Windows, Mac (mini M1), and kernel built-in scheduler Linux jank and become almost unusable (Ryzen 5800H).
I few months ago, I backed up my windows gaming machine and overwrote the partition with CachyOS. Haven't looked back. Gaming performance and compatibility has exceeded my expectations. Just a much better experience overall. I feel sorry anytime I see someone using Windows.
Former Windows 11 user here. Microsoft operating systems have been my primary desktop since DOS 6.0, but the embedding of advertisements in Win11 drove to me finally try out Linux distributions, and CachyOS was the only one that stuck for me in terms of familiarity and performance. It's been my daily driver for 1.5 years now, and I've been extremely grateful for it.
Running CachyOS has overall been great for me in the past year but the AUR supply chain attack (or whatever it was exactly) was a little unnerving.
TIL about Shelly. https://github.com/Seafoam-Labs/Shelly-ALPM
In the release notes they said they removed Paru and are recommending Shelly instead.
I like that I can manage Flatpack and AUR!
Gonna give this a try!!
I switched to Cachy in late February this year.
First day was a bit rough, first week was still a little rough, but it's been pretty smooth since then, even when learning how to fix things and trying new software.
I'm using Niri and Noctalia as my desktop setup, and it's been different than my Windows experience, but it feels fun and cool to just use a computer in a new way.
I switched to Bazzite from CachyOS and while I really appreciate how accessible it is, the immutability of the core OS doesn't do enough to scratch my Linux tinkering fix. So I'll probably install this in a few days.
I’ve been in love with cachy since I switched from windows but this past weekend has been extremely trying after experiencing metadata exhaustion probably due to the snapshots filling up my home drive. Learned a few things and I realize btrfs is not specific to cachy, but this was definitely the hardest thing I’ve worked through since switching from windows.

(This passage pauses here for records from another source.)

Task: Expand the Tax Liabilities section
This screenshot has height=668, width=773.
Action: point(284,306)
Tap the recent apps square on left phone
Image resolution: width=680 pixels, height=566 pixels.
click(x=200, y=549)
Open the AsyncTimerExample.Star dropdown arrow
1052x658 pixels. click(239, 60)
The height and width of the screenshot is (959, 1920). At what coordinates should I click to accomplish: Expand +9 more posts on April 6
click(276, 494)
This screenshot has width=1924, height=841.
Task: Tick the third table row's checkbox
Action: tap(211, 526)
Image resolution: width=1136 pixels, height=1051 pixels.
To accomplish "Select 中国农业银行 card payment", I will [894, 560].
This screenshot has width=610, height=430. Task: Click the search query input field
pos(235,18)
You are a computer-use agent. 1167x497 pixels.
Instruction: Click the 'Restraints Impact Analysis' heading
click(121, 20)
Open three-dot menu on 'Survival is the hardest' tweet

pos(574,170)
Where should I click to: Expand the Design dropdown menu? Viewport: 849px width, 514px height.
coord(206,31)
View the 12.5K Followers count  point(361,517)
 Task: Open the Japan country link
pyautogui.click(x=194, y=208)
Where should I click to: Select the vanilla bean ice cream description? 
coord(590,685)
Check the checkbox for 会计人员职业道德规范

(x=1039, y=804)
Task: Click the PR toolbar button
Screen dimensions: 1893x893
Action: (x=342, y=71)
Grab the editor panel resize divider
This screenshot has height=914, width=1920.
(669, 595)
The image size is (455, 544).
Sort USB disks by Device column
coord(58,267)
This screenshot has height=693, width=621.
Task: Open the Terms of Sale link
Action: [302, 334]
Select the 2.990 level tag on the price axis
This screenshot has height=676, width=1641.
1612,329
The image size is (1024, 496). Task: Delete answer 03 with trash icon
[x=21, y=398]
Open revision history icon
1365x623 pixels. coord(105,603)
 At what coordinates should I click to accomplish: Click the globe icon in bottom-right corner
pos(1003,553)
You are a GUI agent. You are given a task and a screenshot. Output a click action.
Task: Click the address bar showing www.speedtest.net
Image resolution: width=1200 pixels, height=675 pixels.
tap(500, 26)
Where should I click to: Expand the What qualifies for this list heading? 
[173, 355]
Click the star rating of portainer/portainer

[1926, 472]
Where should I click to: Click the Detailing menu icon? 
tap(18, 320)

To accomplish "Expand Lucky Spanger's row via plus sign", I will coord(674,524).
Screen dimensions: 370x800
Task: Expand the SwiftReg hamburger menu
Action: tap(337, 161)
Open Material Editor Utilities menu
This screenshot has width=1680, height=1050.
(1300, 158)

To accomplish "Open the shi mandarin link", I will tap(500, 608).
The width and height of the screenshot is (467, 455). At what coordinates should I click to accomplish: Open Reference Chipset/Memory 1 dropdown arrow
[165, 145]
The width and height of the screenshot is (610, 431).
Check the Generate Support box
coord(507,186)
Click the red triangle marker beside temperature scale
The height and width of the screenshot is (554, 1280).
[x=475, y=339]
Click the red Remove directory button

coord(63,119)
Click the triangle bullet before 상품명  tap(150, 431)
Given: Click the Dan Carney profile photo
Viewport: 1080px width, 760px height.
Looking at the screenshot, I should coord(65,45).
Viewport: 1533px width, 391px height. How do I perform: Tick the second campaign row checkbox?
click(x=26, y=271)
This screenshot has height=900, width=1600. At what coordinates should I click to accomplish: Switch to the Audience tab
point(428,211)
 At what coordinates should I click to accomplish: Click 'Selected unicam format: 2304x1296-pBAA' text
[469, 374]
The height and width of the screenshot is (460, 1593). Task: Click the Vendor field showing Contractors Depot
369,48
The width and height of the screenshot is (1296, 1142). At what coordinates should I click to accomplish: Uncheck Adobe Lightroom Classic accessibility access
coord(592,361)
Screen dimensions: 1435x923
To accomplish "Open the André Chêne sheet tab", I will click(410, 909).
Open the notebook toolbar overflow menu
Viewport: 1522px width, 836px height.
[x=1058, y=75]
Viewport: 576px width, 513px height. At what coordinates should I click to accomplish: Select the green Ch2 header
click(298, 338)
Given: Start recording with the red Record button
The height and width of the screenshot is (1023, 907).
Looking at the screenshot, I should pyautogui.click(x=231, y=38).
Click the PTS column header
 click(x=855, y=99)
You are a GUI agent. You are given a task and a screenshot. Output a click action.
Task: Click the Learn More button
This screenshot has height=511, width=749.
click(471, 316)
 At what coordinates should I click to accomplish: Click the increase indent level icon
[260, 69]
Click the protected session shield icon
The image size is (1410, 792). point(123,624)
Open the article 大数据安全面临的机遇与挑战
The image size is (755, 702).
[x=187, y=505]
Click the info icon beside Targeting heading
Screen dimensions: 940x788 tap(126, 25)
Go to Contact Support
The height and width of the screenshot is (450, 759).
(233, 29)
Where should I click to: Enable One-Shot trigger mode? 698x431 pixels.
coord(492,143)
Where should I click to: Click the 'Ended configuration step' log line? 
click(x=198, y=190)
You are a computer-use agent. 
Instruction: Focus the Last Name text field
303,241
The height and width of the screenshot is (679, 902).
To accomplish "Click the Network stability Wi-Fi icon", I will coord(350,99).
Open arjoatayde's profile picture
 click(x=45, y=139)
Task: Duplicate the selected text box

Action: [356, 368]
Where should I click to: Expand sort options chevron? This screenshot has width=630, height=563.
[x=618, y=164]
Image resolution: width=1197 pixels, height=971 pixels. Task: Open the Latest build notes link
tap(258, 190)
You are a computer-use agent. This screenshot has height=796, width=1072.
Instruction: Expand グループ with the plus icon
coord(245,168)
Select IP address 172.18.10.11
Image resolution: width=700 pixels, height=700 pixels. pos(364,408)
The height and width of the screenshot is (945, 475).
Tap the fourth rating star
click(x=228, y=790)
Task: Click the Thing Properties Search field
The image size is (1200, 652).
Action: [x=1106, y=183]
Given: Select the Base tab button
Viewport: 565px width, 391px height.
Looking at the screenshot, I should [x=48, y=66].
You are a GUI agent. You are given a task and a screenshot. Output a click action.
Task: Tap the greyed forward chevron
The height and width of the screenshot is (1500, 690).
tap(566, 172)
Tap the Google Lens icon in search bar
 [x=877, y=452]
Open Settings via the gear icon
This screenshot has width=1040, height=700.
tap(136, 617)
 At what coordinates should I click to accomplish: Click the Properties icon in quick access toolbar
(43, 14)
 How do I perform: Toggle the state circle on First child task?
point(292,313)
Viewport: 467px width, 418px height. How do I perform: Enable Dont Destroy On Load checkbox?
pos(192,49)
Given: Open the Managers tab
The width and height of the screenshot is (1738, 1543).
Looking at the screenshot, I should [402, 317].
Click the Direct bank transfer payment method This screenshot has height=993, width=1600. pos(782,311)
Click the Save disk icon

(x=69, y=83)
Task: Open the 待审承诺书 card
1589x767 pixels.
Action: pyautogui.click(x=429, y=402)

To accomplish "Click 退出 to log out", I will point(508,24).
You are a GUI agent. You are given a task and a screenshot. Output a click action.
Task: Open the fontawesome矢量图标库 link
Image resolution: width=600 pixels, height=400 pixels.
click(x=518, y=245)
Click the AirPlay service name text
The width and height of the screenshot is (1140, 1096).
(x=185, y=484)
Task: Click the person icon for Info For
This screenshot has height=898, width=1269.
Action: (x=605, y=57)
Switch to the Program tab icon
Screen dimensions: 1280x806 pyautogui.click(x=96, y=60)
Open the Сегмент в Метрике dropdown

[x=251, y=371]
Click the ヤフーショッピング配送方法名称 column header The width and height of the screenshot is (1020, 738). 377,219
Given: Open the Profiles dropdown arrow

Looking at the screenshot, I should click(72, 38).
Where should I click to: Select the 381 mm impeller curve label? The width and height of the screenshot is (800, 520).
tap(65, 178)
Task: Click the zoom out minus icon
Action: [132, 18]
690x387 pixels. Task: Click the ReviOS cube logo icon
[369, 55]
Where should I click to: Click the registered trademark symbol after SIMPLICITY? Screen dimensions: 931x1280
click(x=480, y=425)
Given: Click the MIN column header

Another era, another Arch based distribution.
This one seems particularly attractive to Windows refugees especially gamers. The default desktop looks very much like Windows: even the wallpaper is one of those blue gradient 3d wave shapes.
I tried it in a VM and I don't think I can deal with the jank. The default install comes with 3 different GUIs for installing software, all of them confusing and inconsistent. Apps with context menus that go 5 levels deep everywhere, confusing layouts, sometimes icons, sometimes not. I guess if you are coming from Windows this is the status quo so that's fine.
Not for me but I'm glad this new wave of Linux users are finding success with it.
I’m annoyed that games I play use BattleEye and the use of BattleEye prevents me from being able to switch over to CachyOS on our family gaming PC+TV setup in the play room. Doubly so because BattleEye appears to do absolutely nothing to prevent PC lobbies from becoming rife with cheaters anyway, so I don’t really get the point of it.
TIL you can run CachyOS kernels on Fedora: https://github.com/CachyOS/copr-linux-cachyos
Two years.
Same install.
No problems at all.
Fully succumbed to plasmonic thrall.
Satisfied by being speedy.
So boring. Almost snoring.
(must not distrohop! must not distrohop! must not distrohop!)
Does anyone have any idea why Cachy is so hard on I/O? If I run it with disk encryption my entire system hangs intermittently when downloading large files. (eg steam updates, etc.) Even testing without disk encryption, I will get brief hangs when writing large files.
Is Cachy just assuming that everyone's got a high-quality NVME? Is there something about newer OSes that cause a CPU bottleneck for large disk writes?